Data: C4 corpus (750 GB of English text from Common Crawl)
Models: Up to 11 billion parameters

BART

Lewis et al., 2020

Investigated multiple noise functions: token masking, token deletion, text infilling, sentence permutation, and document rotation. Best combination: text infilling + sentence permutation. Achieved SOTA on several generation tasks.

Section 08

Multilingual Transformer LMs

The same pretraining recipes extend to many languages simultaneously (with a larger shared vocabulary):

BERT → mBERT
RoBERTa → XLM-R
T5 → mT5

These enable few-shot or zero-shot cross-lingual transfer — fine-tune on English, evaluate on any language.

Section 09

Architecture Comparison

Architecture Type Examples Objective Best For
Encoder Bidirectional BERT, RoBERTa, XLNet, ALBERT, ELECTRA MLM, NSP, Perm. LM, RTD Classification, NER, QA
Decoder Unidirectional (autoregressive) GPT-1, GPT-2, GPT-3 Next-token prediction Generation, in-context learning
Enc-Dec Bidir. encoder + autoregressive decoder T5, BART Text infilling, denoising Translation, summarization, seq2seq
Section 10

The Big Picture: Pretrain → Fine-tune

The transformative workflow that emerged:

Step 1 — Pretrain: Train a large neural LM on vast unlabeled text (self-supervised).
Step 2 — Transfer: Fine-tune (or use via in-context learning) on a specific downstream task with relatively little labeled data.
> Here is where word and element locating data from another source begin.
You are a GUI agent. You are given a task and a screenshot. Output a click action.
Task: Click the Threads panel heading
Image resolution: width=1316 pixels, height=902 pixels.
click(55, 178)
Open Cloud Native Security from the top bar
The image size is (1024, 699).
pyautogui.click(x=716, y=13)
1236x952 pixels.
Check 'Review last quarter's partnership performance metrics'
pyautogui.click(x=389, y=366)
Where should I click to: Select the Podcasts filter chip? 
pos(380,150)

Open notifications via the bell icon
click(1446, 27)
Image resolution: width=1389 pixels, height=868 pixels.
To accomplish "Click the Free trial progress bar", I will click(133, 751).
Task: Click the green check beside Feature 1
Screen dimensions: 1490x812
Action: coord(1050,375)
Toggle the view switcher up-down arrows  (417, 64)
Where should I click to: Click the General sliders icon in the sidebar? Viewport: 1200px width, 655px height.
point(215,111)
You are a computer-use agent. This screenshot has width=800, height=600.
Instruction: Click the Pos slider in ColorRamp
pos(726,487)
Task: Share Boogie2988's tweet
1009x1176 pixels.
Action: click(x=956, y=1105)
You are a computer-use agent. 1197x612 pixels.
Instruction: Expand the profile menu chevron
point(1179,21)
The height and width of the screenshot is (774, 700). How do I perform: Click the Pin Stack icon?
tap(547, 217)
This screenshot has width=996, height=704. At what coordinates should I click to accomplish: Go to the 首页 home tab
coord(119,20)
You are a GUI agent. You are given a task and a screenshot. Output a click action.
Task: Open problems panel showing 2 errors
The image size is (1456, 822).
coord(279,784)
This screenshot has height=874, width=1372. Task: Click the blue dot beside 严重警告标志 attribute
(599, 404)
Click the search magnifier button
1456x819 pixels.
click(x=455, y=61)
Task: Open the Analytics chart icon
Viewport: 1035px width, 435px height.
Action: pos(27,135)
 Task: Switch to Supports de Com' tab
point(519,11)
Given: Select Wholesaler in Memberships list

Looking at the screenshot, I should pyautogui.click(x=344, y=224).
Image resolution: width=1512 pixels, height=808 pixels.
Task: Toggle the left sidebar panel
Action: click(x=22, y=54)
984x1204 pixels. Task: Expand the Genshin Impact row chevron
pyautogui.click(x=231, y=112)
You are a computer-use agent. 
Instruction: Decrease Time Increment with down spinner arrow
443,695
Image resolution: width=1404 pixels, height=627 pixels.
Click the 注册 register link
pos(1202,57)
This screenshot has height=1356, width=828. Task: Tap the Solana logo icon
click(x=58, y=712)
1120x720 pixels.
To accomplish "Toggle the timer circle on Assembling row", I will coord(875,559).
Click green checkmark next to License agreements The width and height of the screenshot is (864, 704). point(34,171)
This paradigm eliminated the need for millions of task-specific labeled examples, removed the burden of designing task-specific architectures, and enabled a single pretrained model to be adapted to virtually any NLP task with minimal engineering.

References

Peters et al. (2018), McCann et al. (2017), Devlin et al. (2019), Liu et al. (2019), Yang et al. (2019), Lan et al. (2019), Clark et al. (2020), Radford et al. (2018, 2019), Brown et al. (2020), Raffel et al. (2020), Lewis et al. (2020).